事件解決のため被害者の過去などを探るうち、全ての事柄に「骨」が結びついてくることがわかる。
ざっくりこのようなあらすじ。
「白砂」しろすな?はくしゃ?何だろう?と思っていたが、冒頭ですぐに遺骨のことだとわかった。
読んでいて被害者の苦労などを感じ取るうちに、あまりにも不憫で切なく思えた。
なぜ殺されなければならなかったのか、、と。唯一の救いがあったのに、それが元で悲惨な事に巻き込まれてしまった。
切なく悲しい読み終わりかと思いきや、最後はあたたかく優しい終わりだった。
この話は事件解決に挑む刑事と、もう一人のキーマンである女性が交互の語り手となって物語が運ばれるが、この刑事の人柄や事件への寄り添い方が人情に溢れていて大変良かった。
悲しい題材の事件だが、最後朗らか気持ちになれたのもこの刑事の人柄のおかげでもある。
この刑事、周辺の聞き込みやアリバイなど、証拠を集め端的に解決へ、というやり方ではなく、被害者の過去や生き方、心情に寄り添って物事を考え、解決の道へ導いていくやり方。
だいぶ遠回りなやり方で、確証を掴みながら着実に答えへと向かうタイプが好みな人は、読んでいて中だるみを感じたりもっとガツンと行けー!と思ったりするかもしれない。

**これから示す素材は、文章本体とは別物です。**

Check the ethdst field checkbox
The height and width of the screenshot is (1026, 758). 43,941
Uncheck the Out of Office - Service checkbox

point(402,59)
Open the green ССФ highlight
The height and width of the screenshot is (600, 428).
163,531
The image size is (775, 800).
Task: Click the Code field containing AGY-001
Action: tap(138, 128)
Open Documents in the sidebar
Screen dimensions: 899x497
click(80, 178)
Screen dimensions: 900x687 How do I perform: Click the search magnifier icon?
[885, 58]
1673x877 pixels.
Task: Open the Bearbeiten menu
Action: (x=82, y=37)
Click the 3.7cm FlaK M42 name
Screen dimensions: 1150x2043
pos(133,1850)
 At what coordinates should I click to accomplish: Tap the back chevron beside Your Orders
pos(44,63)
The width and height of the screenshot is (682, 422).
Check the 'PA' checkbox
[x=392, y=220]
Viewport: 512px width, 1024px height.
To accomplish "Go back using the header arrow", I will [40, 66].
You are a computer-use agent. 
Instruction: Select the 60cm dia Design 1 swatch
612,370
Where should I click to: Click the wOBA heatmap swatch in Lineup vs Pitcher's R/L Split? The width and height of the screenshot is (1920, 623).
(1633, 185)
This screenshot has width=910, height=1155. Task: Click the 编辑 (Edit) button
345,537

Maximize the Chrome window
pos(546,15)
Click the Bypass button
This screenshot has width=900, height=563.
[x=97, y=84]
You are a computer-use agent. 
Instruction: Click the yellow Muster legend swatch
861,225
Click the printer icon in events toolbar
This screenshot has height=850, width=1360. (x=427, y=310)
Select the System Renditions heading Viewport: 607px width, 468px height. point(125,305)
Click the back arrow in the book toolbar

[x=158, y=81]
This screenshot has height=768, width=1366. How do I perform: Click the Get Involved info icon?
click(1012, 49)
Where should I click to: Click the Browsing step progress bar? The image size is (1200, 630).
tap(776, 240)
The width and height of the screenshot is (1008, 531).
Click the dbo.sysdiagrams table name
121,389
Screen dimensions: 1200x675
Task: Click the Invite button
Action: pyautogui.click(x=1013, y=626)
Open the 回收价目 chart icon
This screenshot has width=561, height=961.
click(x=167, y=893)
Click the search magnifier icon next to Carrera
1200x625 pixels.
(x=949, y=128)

私はかなり好きだった。テンポが良いとは言えないのかもしれないが、被害者が生前関わった様々な人に触れ、故郷を自らの肌で感じ、キーである骨について深く考えているところに、その刑事の真髄を感じた。そのせいもあり、不可解だった親類のわだかわりの謎が解けた時、過去と未来が結びついた時、その間にいる人の心情を丸ごと知り、感じることが出来ているような気がした。